There have been more posts and comments about this than any of the other myths. Anytime someone makes a forum thread and shows their BOB, there are always people who make a comment like “Good luck carrying that”. I always wonder where these scoffers are planning on bugging out to. Me? I plan on driving. If there is some type of event that keeps me from driving, I can think of five ways to carry my BOB and other gear as well.

Maybe they plan on heading to the deep woods? For 95% of people, that is a bad idea. Even if you are a primitive skill master and can make do with a knife and a dirty look, what about your family?
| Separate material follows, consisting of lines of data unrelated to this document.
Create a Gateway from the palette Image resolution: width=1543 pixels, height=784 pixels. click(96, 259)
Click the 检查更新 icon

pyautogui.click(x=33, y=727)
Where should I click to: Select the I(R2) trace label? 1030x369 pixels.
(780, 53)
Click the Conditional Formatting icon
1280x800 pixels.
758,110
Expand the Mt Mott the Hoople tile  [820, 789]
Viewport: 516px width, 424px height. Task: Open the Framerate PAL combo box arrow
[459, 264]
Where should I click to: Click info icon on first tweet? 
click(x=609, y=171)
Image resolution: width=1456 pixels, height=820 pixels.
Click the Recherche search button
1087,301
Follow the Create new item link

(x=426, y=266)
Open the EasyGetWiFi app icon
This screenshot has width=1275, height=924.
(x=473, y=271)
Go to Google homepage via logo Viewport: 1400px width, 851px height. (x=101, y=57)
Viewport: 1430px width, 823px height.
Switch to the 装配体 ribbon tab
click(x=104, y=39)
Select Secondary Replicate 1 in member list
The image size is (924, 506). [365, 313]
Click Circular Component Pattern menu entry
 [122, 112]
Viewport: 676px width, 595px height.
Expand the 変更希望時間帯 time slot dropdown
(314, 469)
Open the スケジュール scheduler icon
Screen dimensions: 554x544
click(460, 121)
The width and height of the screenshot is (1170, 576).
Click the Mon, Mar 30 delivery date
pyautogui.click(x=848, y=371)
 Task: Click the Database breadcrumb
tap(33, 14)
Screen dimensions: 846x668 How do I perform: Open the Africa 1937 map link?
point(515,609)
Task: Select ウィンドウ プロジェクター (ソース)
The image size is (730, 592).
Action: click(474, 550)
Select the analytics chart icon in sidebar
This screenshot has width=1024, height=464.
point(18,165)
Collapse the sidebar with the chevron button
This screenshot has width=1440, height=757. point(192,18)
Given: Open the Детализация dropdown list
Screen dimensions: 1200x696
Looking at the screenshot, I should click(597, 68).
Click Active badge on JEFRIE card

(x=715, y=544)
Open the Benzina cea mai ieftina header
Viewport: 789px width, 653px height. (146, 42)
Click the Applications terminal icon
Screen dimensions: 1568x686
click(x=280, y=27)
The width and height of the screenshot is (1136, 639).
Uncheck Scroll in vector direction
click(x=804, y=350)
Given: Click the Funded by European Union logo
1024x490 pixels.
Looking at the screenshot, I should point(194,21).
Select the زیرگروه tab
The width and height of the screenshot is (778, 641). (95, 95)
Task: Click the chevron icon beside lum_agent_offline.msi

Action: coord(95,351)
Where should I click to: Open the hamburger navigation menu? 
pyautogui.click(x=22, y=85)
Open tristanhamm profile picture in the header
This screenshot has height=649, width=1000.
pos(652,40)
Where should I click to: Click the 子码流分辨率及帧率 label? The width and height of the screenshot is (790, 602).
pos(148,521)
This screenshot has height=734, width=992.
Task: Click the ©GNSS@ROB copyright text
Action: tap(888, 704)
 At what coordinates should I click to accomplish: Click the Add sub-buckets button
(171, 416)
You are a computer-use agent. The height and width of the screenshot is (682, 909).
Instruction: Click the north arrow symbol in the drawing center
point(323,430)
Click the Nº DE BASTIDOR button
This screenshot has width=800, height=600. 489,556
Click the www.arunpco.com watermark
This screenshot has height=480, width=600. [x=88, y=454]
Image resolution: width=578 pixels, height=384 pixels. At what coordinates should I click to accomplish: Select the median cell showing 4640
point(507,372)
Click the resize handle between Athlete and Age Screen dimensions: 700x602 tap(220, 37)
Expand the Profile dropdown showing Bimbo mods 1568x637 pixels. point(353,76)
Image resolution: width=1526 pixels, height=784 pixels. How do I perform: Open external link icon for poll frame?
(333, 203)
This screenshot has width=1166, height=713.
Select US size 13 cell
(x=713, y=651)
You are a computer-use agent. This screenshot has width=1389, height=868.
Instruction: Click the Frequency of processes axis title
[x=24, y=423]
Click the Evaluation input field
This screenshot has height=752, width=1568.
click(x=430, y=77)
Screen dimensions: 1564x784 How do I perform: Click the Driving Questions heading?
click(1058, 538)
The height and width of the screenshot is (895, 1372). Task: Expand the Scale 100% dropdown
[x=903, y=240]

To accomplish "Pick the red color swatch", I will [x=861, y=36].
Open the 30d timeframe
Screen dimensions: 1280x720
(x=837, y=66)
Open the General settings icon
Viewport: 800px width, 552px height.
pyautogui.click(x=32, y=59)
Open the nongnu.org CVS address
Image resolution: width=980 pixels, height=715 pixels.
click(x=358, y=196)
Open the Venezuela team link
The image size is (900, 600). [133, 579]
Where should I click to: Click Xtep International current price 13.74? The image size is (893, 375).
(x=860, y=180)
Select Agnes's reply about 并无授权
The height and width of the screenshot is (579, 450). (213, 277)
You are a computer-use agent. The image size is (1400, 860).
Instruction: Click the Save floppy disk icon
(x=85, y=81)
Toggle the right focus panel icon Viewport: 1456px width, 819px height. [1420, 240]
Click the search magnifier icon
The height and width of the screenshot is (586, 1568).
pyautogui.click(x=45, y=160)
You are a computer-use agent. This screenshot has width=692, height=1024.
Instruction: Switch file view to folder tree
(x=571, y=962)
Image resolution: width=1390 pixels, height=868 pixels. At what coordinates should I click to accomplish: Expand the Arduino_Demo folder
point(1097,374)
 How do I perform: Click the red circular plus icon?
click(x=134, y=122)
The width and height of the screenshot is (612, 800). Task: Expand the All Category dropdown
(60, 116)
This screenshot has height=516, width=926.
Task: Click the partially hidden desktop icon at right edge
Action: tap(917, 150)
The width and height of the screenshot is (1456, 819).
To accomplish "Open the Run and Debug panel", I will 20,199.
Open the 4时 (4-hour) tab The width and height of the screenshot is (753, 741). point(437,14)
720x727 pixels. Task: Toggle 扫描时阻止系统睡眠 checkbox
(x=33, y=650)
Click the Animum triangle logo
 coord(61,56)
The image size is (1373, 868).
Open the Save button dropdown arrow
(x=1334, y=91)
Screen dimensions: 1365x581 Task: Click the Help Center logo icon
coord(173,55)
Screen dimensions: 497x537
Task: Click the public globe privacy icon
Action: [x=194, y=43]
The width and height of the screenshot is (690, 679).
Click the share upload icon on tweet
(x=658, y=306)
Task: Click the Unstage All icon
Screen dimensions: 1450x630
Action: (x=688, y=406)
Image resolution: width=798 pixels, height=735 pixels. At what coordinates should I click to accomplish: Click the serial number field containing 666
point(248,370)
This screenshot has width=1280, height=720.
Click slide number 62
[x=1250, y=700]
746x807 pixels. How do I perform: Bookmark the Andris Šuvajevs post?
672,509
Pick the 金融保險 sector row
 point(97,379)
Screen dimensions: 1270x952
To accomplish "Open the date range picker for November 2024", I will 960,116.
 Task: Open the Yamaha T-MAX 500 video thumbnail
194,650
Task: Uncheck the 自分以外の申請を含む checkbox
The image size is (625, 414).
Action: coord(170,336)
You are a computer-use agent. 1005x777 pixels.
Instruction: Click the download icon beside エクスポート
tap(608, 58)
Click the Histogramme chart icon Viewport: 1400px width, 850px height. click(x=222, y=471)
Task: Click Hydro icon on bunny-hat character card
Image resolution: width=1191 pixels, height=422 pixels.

Since the events that you actually need to bug out for are severe and you don’t know when you’ll be able to go home, what will you do in the woods when your supplies run out?

My thoughts are that if I do have to bug out there is a pretty serious reason. Since I don’t know how long I might need to be away, I want to make sure I have enough gear to take care of my family. I’m more concerned with making sure I have what we need than I am with the weight of the pack. On the very slim chance I can’t drive and have to carry it, I can find means to negate the weight.

My Bug Out Plan

If there is something that forces us to leave, we’ll grab the BOB’s and other gear and load the truck. We’ll then head to one of our locations and keep an eye on the situation. If something happens that would force us to walk, we have a wagon and would find a shopping cart nearby as well. In the winter we have a couple children’s sleds we could load up and tow behind us.

I hope this helps clear up some misconceptions about bugging out. I look forward to reading your comments.